* What you are asked to do: Write out every entry below word for word, leaving nothing out.
[Entries shown Boundary: Start]
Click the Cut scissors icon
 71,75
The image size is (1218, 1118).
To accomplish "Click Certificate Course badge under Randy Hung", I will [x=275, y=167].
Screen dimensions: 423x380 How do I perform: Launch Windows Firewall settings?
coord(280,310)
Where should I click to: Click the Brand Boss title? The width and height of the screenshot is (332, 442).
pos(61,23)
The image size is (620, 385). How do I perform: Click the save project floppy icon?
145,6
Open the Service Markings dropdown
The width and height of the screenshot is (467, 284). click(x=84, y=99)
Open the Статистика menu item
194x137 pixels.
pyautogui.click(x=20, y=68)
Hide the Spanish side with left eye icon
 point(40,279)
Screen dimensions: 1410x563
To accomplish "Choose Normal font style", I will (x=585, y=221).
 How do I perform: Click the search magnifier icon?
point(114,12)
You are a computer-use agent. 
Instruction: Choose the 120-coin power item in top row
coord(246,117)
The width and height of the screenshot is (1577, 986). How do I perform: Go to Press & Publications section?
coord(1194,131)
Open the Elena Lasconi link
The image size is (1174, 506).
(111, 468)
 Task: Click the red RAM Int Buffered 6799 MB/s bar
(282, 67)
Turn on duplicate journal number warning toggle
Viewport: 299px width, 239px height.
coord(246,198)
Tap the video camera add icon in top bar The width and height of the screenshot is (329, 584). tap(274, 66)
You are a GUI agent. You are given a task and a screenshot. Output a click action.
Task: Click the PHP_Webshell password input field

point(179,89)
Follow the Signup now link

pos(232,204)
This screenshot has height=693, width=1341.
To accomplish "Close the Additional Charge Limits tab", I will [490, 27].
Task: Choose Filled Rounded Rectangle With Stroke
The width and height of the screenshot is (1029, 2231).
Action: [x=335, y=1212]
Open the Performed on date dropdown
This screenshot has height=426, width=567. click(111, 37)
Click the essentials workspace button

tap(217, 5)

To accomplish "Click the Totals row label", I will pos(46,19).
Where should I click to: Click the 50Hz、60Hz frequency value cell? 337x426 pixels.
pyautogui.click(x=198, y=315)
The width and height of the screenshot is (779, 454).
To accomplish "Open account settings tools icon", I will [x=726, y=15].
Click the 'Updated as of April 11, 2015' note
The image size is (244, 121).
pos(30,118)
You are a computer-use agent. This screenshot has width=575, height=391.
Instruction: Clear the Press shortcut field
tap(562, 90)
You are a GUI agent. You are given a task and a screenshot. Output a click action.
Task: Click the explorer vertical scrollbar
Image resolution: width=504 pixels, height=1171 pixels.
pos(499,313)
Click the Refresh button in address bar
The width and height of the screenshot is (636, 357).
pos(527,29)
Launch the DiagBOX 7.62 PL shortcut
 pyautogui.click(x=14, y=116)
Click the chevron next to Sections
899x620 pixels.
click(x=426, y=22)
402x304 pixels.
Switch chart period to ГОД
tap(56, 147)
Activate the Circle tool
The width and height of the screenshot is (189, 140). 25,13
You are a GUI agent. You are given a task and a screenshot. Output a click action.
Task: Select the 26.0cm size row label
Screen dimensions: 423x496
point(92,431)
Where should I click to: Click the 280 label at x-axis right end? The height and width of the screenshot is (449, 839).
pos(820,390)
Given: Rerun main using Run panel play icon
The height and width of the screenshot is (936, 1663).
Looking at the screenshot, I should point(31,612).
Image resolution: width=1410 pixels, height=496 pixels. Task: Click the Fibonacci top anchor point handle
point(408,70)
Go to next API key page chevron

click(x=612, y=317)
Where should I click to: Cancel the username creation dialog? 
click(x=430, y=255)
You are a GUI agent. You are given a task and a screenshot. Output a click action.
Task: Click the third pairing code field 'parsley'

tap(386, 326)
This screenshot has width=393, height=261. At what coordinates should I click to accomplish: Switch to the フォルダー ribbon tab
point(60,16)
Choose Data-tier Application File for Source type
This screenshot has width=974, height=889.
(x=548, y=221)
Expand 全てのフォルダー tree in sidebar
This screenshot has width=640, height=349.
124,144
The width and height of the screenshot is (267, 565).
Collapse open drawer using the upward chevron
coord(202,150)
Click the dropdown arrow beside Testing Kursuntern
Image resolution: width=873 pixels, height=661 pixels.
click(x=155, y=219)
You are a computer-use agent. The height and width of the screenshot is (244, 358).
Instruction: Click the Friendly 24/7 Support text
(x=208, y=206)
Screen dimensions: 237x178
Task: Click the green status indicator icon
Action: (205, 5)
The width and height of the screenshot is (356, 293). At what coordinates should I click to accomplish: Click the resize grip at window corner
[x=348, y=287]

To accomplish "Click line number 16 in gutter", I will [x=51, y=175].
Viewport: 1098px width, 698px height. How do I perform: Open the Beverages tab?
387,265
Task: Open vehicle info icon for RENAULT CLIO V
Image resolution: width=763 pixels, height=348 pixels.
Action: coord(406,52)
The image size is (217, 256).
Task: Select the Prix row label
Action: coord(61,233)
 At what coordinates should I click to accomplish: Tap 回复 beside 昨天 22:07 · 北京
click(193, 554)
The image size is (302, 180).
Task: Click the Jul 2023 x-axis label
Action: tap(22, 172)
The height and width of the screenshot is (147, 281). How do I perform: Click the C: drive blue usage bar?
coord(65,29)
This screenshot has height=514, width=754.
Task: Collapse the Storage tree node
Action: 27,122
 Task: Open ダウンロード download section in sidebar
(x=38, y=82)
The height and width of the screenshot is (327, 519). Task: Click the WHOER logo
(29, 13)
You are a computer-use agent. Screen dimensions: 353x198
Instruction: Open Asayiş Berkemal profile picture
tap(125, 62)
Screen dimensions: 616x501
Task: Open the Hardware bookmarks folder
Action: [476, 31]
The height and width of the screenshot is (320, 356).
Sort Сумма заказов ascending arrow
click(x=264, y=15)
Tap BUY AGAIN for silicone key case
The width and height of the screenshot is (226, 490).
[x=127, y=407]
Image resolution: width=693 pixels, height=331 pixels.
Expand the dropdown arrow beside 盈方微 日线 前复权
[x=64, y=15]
[Entries shown Boundary: End]
* Reply to the task:
Click the Cut scissors icon
 71,75
The image size is (1218, 1118).
To accomplish "Click Certificate Course badge under Randy Hung", I will [x=275, y=167].
Screen dimensions: 423x380 How do I perform: Launch Windows Firewall settings?
coord(280,310)
Where should I click to: Click the Brand Boss title? The width and height of the screenshot is (332, 442).
pos(61,23)
The image size is (620, 385). How do I perform: Click the save project floppy icon?
145,6
Open the Service Markings dropdown
The width and height of the screenshot is (467, 284). click(x=84, y=99)
Open the Статистика menu item
194x137 pixels.
pyautogui.click(x=20, y=68)
Hide the Spanish side with left eye icon
 point(40,279)
Screen dimensions: 1410x563
To accomplish "Choose Normal font style", I will (x=585, y=221).
 How do I perform: Click the search magnifier icon?
point(114,12)
You are a computer-use agent. 
Instruction: Choose the 120-coin power item in top row
coord(246,117)
The width and height of the screenshot is (1577, 986). How do I perform: Go to Press & Publications section?
coord(1194,131)
Open the Elena Lasconi link
The image size is (1174, 506).
(111, 468)
 Task: Click the red RAM Int Buffered 6799 MB/s bar
(282, 67)
Turn on duplicate journal number warning toggle
Viewport: 299px width, 239px height.
coord(246,198)
Tap the video camera add icon in top bar The width and height of the screenshot is (329, 584). tap(274, 66)
You are a GUI agent. You are given a task and a screenshot. Output a click action.
Task: Click the PHP_Webshell password input field

point(179,89)
Follow the Signup now link

pos(232,204)
This screenshot has height=693, width=1341.
To accomplish "Close the Additional Charge Limits tab", I will [490, 27].
Task: Choose Filled Rounded Rectangle With Stroke
The width and height of the screenshot is (1029, 2231).
Action: [x=335, y=1212]
Open the Performed on date dropdown
This screenshot has height=426, width=567. click(111, 37)
Click the essentials workspace button

tap(217, 5)

To accomplish "Click the Totals row label", I will pos(46,19).
Where should I click to: Click the 50Hz、60Hz frequency value cell? 337x426 pixels.
pyautogui.click(x=198, y=315)
The width and height of the screenshot is (779, 454).
To accomplish "Open account settings tools icon", I will [x=726, y=15].
Click the 'Updated as of April 11, 2015' note
The image size is (244, 121).
pos(30,118)
You are a computer-use agent. This screenshot has width=575, height=391.
Instruction: Clear the Press shortcut field
tap(562, 90)
You are a GUI agent. You are given a task and a screenshot. Output a click action.
Task: Click the explorer vertical scrollbar
Image resolution: width=504 pixels, height=1171 pixels.
pos(499,313)
Click the Refresh button in address bar
The width and height of the screenshot is (636, 357).
pos(527,29)
Launch the DiagBOX 7.62 PL shortcut
 pyautogui.click(x=14, y=116)
Click the chevron next to Sections
899x620 pixels.
click(x=426, y=22)
402x304 pixels.
Switch chart period to ГОД
tap(56, 147)
Activate the Circle tool
The width and height of the screenshot is (189, 140). 25,13
You are a GUI agent. You are given a task and a screenshot. Output a click action.
Task: Select the 26.0cm size row label
Screen dimensions: 423x496
point(92,431)
Where should I click to: Click the 280 label at x-axis right end? The height and width of the screenshot is (449, 839).
pos(820,390)
Given: Rerun main using Run panel play icon
The height and width of the screenshot is (936, 1663).
Looking at the screenshot, I should point(31,612).
Image resolution: width=1410 pixels, height=496 pixels. Task: Click the Fibonacci top anchor point handle
point(408,70)
Go to next API key page chevron

click(x=612, y=317)
Where should I click to: Cancel the username creation dialog? 
click(x=430, y=255)
You are a GUI agent. You are given a task and a screenshot. Output a click action.
Task: Click the third pairing code field 'parsley'

tap(386, 326)
This screenshot has width=393, height=261. At what coordinates should I click to accomplish: Switch to the フォルダー ribbon tab
point(60,16)
Choose Data-tier Application File for Source type
This screenshot has width=974, height=889.
(x=548, y=221)
Expand 全てのフォルダー tree in sidebar
This screenshot has width=640, height=349.
124,144
The width and height of the screenshot is (267, 565).
Collapse open drawer using the upward chevron
coord(202,150)
Click the dropdown arrow beside Testing Kursuntern
Image resolution: width=873 pixels, height=661 pixels.
click(x=155, y=219)
You are a computer-use agent. The height and width of the screenshot is (244, 358).
Instruction: Click the Friendly 24/7 Support text
(x=208, y=206)
Screen dimensions: 237x178
Task: Click the green status indicator icon
Action: (205, 5)
The width and height of the screenshot is (356, 293). At what coordinates should I click to accomplish: Click the resize grip at window corner
[x=348, y=287]

To accomplish "Click line number 16 in gutter", I will [x=51, y=175].
Viewport: 1098px width, 698px height. How do I perform: Open the Beverages tab?
387,265
Task: Open vehicle info icon for RENAULT CLIO V
Image resolution: width=763 pixels, height=348 pixels.
Action: coord(406,52)
The image size is (217, 256).
Task: Select the Prix row label
Action: coord(61,233)
 At what coordinates should I click to accomplish: Tap 回复 beside 昨天 22:07 · 北京
click(193, 554)
The image size is (302, 180).
Task: Click the Jul 2023 x-axis label
Action: tap(22, 172)
The height and width of the screenshot is (147, 281). How do I perform: Click the C: drive blue usage bar?
coord(65,29)
This screenshot has height=514, width=754.
Task: Collapse the Storage tree node
Action: 27,122
 Task: Open ダウンロード download section in sidebar
(x=38, y=82)
The height and width of the screenshot is (327, 519). Task: Click the WHOER logo
(29, 13)
You are a computer-use agent. Screen dimensions: 353x198
Instruction: Open Asayiş Berkemal profile picture
tap(125, 62)
Screen dimensions: 616x501
Task: Open the Hardware bookmarks folder
Action: [476, 31]
The height and width of the screenshot is (320, 356).
Sort Сумма заказов ascending arrow
click(x=264, y=15)
Tap BUY AGAIN for silicone key case
The width and height of the screenshot is (226, 490).
[x=127, y=407]
Image resolution: width=693 pixels, height=331 pixels.
Expand the dropdown arrow beside 盈方微 日线 前复权
[x=64, y=15]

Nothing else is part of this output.